▶ **What to do**
Convert every line of the listing below into a Markdown table with the columns No. and Line, numbering the rows and omitting blank lines. Leave the pictures out of the table.

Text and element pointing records
__________

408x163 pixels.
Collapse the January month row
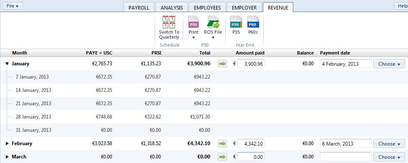pos(7,64)
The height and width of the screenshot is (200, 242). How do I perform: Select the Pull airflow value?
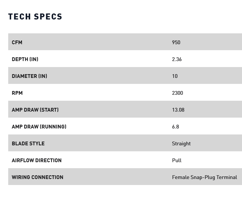click(x=177, y=160)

__________

▶ **Response**
| No. | Line |
|---|---|
| 1 | 408x163 pixels. |
| 2 | Collapse the January month row |
| 3 | pos(7,64) |
| 4 | The height and width of the screenshot is (200, 242). How do I perform: Select the Pull airflow value? |
| 5 | click(x=177, y=160) |